The response must contain each line of the material that holds "agent".

Dataset content below:

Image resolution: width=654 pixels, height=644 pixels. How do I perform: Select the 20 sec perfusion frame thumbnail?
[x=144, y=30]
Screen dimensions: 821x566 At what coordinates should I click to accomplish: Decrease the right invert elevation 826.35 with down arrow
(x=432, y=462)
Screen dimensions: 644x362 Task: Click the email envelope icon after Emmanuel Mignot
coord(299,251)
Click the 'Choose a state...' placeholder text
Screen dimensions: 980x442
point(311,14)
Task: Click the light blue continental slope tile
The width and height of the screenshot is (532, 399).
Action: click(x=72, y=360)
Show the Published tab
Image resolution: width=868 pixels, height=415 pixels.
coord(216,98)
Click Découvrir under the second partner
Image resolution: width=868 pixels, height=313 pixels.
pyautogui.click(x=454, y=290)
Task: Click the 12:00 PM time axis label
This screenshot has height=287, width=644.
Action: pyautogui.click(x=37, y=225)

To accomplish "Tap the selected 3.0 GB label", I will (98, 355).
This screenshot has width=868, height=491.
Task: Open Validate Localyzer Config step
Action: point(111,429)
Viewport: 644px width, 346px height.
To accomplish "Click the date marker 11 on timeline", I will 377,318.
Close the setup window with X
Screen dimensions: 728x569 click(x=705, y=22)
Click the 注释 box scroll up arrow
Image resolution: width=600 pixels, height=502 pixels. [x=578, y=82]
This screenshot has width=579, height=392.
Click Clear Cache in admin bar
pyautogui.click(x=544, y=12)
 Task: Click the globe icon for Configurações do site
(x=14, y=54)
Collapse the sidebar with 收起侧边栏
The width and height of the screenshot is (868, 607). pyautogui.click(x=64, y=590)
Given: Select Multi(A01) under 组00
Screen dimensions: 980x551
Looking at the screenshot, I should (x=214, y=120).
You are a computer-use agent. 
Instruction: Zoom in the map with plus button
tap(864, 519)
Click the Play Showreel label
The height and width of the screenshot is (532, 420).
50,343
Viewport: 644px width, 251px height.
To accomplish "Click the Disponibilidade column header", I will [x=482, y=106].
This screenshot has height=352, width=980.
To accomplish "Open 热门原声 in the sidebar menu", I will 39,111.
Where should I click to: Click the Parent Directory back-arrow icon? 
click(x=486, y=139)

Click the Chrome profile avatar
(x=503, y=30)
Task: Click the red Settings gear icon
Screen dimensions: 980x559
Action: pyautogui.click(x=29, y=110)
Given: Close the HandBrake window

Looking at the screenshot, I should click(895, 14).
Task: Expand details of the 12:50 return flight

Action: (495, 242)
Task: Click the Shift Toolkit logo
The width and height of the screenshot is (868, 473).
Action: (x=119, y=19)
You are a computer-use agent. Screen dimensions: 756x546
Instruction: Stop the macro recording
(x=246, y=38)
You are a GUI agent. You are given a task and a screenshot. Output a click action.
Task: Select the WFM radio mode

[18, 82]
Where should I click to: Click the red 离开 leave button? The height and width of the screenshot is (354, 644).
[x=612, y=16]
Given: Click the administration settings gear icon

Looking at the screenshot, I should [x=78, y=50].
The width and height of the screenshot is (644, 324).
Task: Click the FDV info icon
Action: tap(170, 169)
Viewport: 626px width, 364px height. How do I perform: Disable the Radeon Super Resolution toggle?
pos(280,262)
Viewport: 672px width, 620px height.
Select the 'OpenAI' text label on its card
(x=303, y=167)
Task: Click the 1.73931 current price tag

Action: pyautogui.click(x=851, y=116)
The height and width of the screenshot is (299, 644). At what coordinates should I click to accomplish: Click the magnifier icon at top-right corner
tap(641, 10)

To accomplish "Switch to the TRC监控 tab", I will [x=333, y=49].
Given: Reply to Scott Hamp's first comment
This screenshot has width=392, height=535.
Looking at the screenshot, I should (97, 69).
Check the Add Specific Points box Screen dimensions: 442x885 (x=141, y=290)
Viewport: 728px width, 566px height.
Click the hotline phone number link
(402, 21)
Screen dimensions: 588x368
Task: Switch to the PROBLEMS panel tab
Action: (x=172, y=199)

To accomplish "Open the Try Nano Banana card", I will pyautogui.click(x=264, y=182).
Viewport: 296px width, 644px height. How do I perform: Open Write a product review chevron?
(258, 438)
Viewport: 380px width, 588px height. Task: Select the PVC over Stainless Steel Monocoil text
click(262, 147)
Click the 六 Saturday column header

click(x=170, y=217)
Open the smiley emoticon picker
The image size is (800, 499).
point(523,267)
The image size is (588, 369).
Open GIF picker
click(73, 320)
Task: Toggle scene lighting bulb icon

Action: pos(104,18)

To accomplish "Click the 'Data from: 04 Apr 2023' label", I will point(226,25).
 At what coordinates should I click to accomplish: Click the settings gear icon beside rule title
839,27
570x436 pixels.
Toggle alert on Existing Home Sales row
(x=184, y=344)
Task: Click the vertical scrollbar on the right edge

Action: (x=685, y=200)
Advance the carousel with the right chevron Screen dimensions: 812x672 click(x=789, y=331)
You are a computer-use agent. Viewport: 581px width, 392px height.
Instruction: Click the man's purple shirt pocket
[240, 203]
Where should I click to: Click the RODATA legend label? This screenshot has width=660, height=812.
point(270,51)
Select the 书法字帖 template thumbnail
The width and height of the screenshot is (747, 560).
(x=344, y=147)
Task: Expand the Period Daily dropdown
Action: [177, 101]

End of Dataset content.

| Output below |
You are a computer-use agent. 
You are a computer-use agent. Screen dimensions: 756x546
You are a GUI agent. You are given a task and a screenshot. Output a click action.
You are a computer-use agent. Viewport: 581px width, 392px height.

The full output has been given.